The environmental cost of dining out
* WATER
When it is washed down the plug-hole, restaurant waste passes into the sewage system, creating numerous problems. One of the worst is caused by the vast quantities of cooking oil, fat and grease that are disposed of in this manner.
In the Thames Valley area alone, 1,000 tons of fat enters the sewage system every year. Eighty per cent of this is estimated to come from restaurants and takeaways.

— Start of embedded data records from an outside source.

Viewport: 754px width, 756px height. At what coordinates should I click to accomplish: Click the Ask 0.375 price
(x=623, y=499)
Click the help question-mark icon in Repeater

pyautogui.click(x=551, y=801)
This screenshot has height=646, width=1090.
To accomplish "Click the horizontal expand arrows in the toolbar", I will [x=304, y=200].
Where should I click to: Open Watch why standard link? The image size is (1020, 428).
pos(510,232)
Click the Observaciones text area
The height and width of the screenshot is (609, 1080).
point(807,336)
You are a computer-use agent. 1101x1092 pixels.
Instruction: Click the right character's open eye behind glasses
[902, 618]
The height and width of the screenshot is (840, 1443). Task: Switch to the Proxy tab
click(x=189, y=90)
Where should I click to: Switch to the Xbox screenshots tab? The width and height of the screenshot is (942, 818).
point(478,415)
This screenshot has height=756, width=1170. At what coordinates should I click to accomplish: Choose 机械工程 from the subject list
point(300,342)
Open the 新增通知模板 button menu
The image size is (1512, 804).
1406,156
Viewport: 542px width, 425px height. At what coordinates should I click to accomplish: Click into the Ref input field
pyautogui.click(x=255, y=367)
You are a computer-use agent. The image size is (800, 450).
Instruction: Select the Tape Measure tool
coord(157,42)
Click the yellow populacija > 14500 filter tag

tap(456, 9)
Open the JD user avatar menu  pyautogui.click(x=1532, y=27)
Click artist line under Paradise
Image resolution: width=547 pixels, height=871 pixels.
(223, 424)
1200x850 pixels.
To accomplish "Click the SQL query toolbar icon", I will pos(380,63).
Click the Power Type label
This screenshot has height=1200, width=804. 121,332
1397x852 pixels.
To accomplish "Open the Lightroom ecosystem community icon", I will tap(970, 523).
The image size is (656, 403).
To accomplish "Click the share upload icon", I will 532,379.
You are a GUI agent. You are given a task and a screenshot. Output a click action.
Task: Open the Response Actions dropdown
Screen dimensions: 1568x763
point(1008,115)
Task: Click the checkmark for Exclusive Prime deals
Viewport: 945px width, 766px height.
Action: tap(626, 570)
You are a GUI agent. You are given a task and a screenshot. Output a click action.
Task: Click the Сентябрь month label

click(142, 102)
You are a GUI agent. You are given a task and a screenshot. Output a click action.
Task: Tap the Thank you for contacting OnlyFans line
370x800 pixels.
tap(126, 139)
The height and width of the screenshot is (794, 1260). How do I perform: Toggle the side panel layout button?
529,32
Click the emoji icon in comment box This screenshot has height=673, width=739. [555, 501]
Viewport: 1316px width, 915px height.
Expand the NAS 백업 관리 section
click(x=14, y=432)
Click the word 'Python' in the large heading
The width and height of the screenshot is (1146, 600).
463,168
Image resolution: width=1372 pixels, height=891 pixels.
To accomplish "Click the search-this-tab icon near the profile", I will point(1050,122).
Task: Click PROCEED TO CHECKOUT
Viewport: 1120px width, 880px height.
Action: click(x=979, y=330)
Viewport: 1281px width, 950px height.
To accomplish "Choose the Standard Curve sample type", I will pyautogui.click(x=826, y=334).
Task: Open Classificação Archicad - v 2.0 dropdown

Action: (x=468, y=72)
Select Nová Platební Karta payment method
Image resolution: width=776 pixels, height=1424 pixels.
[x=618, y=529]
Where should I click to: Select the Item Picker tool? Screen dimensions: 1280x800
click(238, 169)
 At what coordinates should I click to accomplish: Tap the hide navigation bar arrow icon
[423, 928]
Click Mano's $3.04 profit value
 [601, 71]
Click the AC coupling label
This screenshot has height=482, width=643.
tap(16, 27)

The fat quickly congeals, forming plugs that can cause raw sewage to back up behind the blockages - just like in a domestic sink. This is particularly bad in Soho, in central London, where in the year 2000 a 150ft-long, concrete-hard slug of cooking fat had to be cleared with pick-axes.
* TRANSPORTATION
Forty per cent of UK road traffic is food-based. These vehicles generate 18,000 tons of carbon emissions annually. Although much of this can be attributed to supermarkets, restaurants that do not use local produce are also to blame. Transporting foodstuffs by boat is more environmentally friendly than using planes.
* FISH STOCKS
About 65 per cent of UK fish stocks have suffered from reduced spawning levels, which are now insufficient to guarantee replenishment. Restaurants should use fish that are in season and sustainable. Anchovy and North Sea cod, sea bass and tuna should be avoided. Lobster and mackerel are sustainable.
* WASTE
A third of the food grown for human consumption in the UK is thrown away, and this figure is exacerbated by restaurant waste. Food waste adds to the 330 million tons of waste produced by the UK every year, 74 per cent of which is dumped in landfill sites.